I suppose standing on the front steps of the church on a Sunday morning while wearing my stole probably gave me away. “Yes, I am.”

“Oh, good. I want to come to church, but I’m terrible at parking. There’s a spot right there,” she says, pointing just down the street, “can you park it for me?” 

Before I can answer, she gets out of her car, which is running and still in the middle of the street. I get in, with my knees up to my ears and the steering wheel in my chest, parallel park her car, and give her the keys back at the top of the church steps where she is watching to make sure I parked it to her satisfaction.

I have done a lot of different things in my nearly twenty-one years as pastor of this church, but valet parking cars on the morning of my daughter’s baptism was a first. 

When the congregation built this building, its second, back in 1954, there was a grade school next door with a large parking lot not in use on Sundays. Why duplicate paving? The school used the lot during the week and the church on Sunday. This was a fine arrangement until the school was torn down sometime in the 1990s and the parking lot became a village park. Around the same time, the church added a lift to the building for accessibility, cutting into the limited off-street parking we did have.

Living in the first-ring suburbs, we hold the tension of being urban enough that street parking is the norm while also being suburban enough to expect off-street parking at certain places, like churches, which may not have it.

All of this adds to the challenge of being church these days. I don’t have to spell that out; many of you reading this know those challenges all too well in your own churches. But the challenges lead to unexpected opportunities.
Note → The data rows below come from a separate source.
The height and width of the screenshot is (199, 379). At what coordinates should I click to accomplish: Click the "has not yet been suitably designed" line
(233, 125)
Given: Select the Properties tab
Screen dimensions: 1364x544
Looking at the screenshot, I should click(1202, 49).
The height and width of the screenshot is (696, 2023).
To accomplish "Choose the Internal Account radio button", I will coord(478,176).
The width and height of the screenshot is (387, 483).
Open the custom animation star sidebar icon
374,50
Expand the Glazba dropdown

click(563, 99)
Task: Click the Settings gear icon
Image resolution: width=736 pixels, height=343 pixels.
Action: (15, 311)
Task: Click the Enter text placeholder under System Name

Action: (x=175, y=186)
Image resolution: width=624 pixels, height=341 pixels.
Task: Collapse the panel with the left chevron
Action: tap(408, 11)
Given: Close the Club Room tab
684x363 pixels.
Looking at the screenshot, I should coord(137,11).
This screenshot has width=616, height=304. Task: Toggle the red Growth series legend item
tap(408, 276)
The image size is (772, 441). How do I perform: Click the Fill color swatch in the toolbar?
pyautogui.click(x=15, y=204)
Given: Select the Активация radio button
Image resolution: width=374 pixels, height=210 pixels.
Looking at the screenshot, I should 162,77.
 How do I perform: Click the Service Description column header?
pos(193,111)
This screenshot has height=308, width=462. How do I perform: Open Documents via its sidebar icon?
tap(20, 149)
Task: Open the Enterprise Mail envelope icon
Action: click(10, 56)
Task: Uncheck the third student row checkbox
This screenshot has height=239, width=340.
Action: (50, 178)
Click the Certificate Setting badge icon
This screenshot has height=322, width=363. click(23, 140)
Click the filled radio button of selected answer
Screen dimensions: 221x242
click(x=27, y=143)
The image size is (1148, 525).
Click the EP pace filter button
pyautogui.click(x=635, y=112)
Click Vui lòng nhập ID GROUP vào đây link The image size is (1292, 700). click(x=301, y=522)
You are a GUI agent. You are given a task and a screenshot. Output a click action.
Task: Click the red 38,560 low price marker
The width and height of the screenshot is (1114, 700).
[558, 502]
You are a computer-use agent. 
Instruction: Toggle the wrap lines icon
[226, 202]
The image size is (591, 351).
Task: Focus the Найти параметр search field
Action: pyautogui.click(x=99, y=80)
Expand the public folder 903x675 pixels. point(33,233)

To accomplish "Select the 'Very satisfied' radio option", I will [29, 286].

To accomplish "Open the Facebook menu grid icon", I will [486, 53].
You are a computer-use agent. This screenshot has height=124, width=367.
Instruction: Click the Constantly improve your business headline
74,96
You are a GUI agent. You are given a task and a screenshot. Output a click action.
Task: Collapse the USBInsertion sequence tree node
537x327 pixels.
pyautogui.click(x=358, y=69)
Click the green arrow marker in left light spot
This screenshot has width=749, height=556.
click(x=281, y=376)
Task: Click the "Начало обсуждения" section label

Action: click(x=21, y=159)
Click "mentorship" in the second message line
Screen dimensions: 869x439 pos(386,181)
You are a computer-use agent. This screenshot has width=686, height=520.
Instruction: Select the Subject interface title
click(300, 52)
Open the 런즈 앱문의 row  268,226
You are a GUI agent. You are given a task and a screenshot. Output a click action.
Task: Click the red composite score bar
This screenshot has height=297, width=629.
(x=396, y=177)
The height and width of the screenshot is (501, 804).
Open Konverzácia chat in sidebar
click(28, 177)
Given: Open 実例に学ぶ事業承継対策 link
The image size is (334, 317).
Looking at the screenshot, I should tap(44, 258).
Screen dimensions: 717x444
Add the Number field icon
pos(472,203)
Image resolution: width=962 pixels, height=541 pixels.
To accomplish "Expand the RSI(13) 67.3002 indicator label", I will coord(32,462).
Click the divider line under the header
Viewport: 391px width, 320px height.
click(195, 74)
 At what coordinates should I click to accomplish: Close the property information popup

Back in the spring of 2023, one of our deacons offered a basic Spanish language and culture class. Her husband is a chef and made sure to include different foods for us each week along with our language learning. Not long after the class ended, two women joined us on a Sunday morning part-way through the service. It was clear English was not their first language, and people were excited to try out their new Spanish. Except the women were from Haiti and spoke Creole. We didn’t learn that! Their English was minimal at best, and our Creole was non-existent, but a few people pulled high school French from the recesses of their brains. Google translate became our friend as these delightful women appreciated our efforts and kept coming. I was unable to find a good translation program for Creole, but soon started translating my sermon manuscript into French each week and handing them a printed copy of it when they arrived. Despite significant language barriers, they were experiencing welcome and belonging, and worshiped with us regularly for several months.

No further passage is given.